Presently, there is no single unifying theory that accounts for all the well-established facts about the neurobiology of dementia-AD. There is an urgent need to critically reassess all major ideas to develop novel conceptual models of dementia by creating a solid framework for diversifying and refining drug discovery and development. It is only through such redirection of R&D efforts we can expect to improve the prospects for more effective and safe interventions.

What are the serial [temporal] and causal [mechanistic] links or relationships among the major ideas on putative etiological and risk factors?

Although emerging data are beginning to show potential linkages among some of the major hypotheses on the origins of dementia (e.g., ideas on the role of amyloid, tau, inflammation, calcium, cholinergic, metabolic, etc.), these putative relationships have not been validated. Thus, to untangle the complex interactions among these molecular events, we must develop novel models or modeling systems (e.g., in silico simulations) for systematic explorations and validation of these associations among these biochemical signaling systems or paths.
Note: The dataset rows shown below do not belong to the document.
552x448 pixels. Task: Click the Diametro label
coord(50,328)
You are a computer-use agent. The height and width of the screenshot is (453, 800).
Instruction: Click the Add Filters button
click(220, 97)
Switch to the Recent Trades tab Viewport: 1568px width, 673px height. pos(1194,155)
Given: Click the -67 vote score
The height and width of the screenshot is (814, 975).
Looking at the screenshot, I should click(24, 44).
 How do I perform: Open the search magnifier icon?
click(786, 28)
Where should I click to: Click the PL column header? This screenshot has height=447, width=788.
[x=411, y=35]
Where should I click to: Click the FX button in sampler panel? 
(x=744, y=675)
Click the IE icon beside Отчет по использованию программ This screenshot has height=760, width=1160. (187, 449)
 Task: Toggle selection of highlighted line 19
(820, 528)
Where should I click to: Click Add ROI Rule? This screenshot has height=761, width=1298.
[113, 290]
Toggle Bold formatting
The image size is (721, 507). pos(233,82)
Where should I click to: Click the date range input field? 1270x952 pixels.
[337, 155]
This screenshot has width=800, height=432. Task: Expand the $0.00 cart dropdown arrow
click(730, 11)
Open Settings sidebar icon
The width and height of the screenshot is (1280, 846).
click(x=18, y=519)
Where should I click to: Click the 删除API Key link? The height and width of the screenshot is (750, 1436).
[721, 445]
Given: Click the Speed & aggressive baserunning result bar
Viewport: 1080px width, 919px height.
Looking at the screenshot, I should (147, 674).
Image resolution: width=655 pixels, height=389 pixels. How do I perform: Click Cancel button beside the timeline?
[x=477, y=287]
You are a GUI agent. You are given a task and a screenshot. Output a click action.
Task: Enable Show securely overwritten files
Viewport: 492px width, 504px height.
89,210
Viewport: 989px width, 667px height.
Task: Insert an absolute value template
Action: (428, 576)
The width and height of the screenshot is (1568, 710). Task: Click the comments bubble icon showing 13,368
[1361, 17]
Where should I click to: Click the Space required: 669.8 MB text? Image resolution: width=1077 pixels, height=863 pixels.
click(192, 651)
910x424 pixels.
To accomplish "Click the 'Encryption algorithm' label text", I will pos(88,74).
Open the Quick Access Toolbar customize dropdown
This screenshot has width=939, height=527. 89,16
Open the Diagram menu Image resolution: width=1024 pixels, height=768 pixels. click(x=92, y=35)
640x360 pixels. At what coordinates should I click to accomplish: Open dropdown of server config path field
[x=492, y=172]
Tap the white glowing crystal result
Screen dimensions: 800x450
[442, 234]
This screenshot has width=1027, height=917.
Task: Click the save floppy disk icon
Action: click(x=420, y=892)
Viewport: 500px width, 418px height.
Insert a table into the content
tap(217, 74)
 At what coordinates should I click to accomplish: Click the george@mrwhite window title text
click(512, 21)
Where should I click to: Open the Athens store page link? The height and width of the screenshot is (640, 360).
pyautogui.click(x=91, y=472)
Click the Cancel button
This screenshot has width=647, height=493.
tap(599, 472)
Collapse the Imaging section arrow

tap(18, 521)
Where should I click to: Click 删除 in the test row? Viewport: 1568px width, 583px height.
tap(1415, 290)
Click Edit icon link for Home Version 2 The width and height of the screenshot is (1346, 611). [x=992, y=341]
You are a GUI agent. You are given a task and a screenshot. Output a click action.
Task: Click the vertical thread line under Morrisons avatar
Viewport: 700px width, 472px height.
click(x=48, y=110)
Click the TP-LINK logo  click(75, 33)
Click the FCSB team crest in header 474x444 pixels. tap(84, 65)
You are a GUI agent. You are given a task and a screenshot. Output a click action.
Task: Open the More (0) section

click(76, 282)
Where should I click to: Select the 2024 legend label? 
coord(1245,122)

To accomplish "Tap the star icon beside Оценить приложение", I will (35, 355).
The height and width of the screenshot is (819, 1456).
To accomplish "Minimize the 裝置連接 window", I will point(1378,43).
What are [if any] the common threads for risk factors in Alzheimer's syndrome?

Presently, the mechanistic relationships among the various risk factors are not known, and the various hypotheses about these common mechanisms have not been validated. This question remains as one of the important challenges for future R&D on preventive therapies.

What are, if any, the risk factors that can accurately detect the presence of the “disease” or predict with great precision the pending onset of symptoms in asymptomatic individuals, rather than in cohort or populations?

One of the critical challenges for the ongoing research on modifiable and unalterable risk factors is to discover and validate (by longitudinal prospective studies) a risk factor or combination of risk factors that can accurately detect the “disease” in the very early stages; ideally in asymptomatic or preclinical stages. The knowledge and the technology to enable this early identification of people at risk is an essential prerequisite for the development and testing of prevention therapies.

What are the challenges associated to the strategies for mitigation and monitoring these risks?

The current ongoing studies, in the EU and US, on various aspects of risk factors are not specifically designed to validate the prognostic potential or predictive precision of any individual or group of biomarkers or risk factors. The particular requirements for such a study, which include very large numbers of well-characterized subject, long duration (several years) longitudinal study design, coordination across multiple sites/countries, high cost, and so on, make the planning, the launch, and execution of such a massive project difficult challenges.

What are the links among such neurodegenerative diseases as Alzheimer's disease, Parkinson's disease, dementia with Lewy bodies, amyotrophic lateral sclerosis, and frontotemporal dementia?

The precise nature of the molecular links among several neurodegenerative disorders is not known; however, there are several speculative ideas that need to be validated by further studies, such as the notion of a “final common path” mediated by gradual-progressive loss of synaptic connectivity [13]. The ongoing efforts to re-evaluate all major theories with an eye toward developing a common framework for comparing major ideas on etiology are intended to establish cross-disease pathways underlying common molecular mechanisms in neurodegenerative disorders [48], [50], [51], [52].